China Tolak Sanksi AS atas Pembeli Minyak Iran

Budi Santoso

China Tolak Sanksi AS atas Pembeli Minyak Iran

Pemerintah China secara tegas menolak untuk mematuhi sanksi yang dijatuhkan Amerika Serikat (AS) terhadap lima perusahaan China yang selama ini aktif membeli minyak dari Iran.

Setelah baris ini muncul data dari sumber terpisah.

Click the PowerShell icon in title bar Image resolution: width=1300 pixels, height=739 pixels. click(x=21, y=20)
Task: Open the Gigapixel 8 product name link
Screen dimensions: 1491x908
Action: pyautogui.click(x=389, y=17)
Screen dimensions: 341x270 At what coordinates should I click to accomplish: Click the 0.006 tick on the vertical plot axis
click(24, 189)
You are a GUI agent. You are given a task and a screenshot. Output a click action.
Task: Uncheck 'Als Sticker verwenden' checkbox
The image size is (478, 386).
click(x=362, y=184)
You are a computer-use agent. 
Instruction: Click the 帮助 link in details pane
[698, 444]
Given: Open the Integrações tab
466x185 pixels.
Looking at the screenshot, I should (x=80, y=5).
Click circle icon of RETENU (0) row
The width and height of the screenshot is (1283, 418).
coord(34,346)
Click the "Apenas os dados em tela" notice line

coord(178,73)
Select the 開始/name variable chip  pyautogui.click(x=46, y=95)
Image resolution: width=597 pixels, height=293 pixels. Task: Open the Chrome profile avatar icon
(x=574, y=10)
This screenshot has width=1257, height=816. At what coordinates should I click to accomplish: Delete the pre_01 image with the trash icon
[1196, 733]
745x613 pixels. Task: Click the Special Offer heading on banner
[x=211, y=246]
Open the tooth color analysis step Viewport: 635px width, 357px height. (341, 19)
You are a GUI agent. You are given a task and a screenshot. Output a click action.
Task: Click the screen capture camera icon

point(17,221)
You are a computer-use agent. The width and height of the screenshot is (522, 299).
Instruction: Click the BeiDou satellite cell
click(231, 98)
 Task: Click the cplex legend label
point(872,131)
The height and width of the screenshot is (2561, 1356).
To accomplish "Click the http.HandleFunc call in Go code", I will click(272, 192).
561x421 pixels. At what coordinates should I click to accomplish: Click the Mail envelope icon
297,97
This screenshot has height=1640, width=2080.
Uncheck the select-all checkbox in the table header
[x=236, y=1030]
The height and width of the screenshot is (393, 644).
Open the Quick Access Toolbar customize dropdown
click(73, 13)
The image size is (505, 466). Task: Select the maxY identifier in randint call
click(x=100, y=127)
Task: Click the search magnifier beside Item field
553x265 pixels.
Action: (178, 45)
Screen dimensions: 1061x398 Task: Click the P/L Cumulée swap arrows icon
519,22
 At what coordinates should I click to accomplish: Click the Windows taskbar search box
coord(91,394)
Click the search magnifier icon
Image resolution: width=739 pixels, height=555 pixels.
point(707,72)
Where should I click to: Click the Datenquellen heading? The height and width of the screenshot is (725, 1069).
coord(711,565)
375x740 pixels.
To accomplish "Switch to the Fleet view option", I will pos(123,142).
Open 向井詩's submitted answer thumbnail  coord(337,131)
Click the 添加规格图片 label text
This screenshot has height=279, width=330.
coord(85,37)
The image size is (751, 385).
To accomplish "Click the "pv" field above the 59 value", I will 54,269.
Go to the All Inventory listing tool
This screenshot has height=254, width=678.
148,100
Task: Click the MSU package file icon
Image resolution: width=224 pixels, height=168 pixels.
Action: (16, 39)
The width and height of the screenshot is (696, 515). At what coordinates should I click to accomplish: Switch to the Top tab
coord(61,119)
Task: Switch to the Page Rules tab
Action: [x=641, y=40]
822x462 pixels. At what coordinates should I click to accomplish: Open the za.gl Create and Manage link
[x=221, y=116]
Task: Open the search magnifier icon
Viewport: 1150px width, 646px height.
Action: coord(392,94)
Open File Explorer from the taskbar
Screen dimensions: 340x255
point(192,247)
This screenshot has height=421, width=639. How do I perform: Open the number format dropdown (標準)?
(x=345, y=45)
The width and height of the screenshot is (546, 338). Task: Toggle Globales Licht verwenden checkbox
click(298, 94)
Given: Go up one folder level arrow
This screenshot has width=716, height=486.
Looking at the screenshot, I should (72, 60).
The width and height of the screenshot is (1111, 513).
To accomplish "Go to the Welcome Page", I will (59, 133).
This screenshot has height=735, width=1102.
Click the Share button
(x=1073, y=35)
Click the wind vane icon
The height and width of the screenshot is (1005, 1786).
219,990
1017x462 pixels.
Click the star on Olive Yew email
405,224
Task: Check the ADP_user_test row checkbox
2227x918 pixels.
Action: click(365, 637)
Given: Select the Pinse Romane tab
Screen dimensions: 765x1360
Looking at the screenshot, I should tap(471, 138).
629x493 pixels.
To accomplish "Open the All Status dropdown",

Pernyataan ini disampaikan langsung oleh Menteri Perdagangan Iran pada Sabtu (2/5/2025), seperti yang dilaporkan oleh CNA. Penolakan ini menjadi pukulan telak bagi upaya AS untuk menghentikan aliran dana Teheran dari sektor minyak, yang menjadi tulang punggung ekonominya.

China merupakan salah satu konsumen terbesar minyak mentah Iran, khususnya bagi kilang-kilang independen yang sangat bergantung pada pasokan minyak dengan harga yang kompetitif dari Iran. AS telah berupaya keras untuk ‘mencekik’ pendapatan minyak Iran melalui penerapan sanksi ekonomi yang ketat dan blokade maritim. Namun, langkah China ini menunjukkan adanya perlawanan terhadap dominasi sanksi AS di kancah internasional.

Dalam sebuah perintah resmi yang dikeluarkan oleh Kementerian Perdagangan China, ditegaskan bahwa sanksi-sanksi yang diumumkan oleh AS sejak tahun lalu, "harus tidak diakui, diimplementasikan, atau dipatuhi." Pemerintah China menilai bahwa sanksi AS tersebut "secara tak tepat melarang dan membatasi perusahaan-perusahaan China untuk menjalani ekonomi, perdagangan dan aktivitas terkait secara normal dengan negara ketiga … dan menyalahi hukum internasional serta norma-norma dasar dalam hubungan pemerintahan internasional." Pernyataan resmi dari Kementerian Perdagangan China ini secara implisit menunjukkan bahwa Beijing melihat tindakan AS sebagai pelanggaran terhadap prinsip-prinsip hukum internasional dan kedaulatan negara lain.

Baca Juga :  Jogja Financial Festival: Edukasi Keuangan & Hiburan di Kota Pelajar

Perintah dari Kementerian Perdagangan China ini secara spesifik menargetkan lima perusahaan yang menjadi sorotan AS. Tiga di antaranya berlokasi di Provinsi Shandong, yaitu Shandong Jincheng Petrochemical Group, Shandong Shouguang Luqing Petrochemical, dan Shandong Shengxing Chemical. Sementara itu, dua perusahaan lainnya yang juga menerima instruksi serupa adalah Hengli Petrochemical (Dalian) Refinery yang berlokasi di Dalian, serta Hebei Xinhai Chemical Group yang berbasis di kawasan lain di China. Keputusan China untuk terus melanjutkan hubungan dagang dengan Iran, meskipun di bawah ancaman sanksi AS, mencerminkan kompleksitas geopolitik dan kepentingan ekonomi nasional yang dipegang teguh oleh Beijing.

Kejadian ini juga terjadi di tengah situasi yang semakin memanas di kawasan Teluk Persia. Kapal tanker MT Tifani, yang sempat dicegat oleh marinir AS, terlihat berlabuh di terminal Pulau Kharg, Iran, pada 6 April 2026. Insiden ini menambah daftar ketegangan antara AS dan Iran, yang semakin diperparah oleh perbedaan pandangan mengenai kebijakan sanksi dan perdagangan energi. Penolakan China terhadap sanksi AS bukan hanya soal bisnis, tetapi juga menjadi pernyataan sikap politik yang signifikan dalam tatanan global yang semakin multipolar.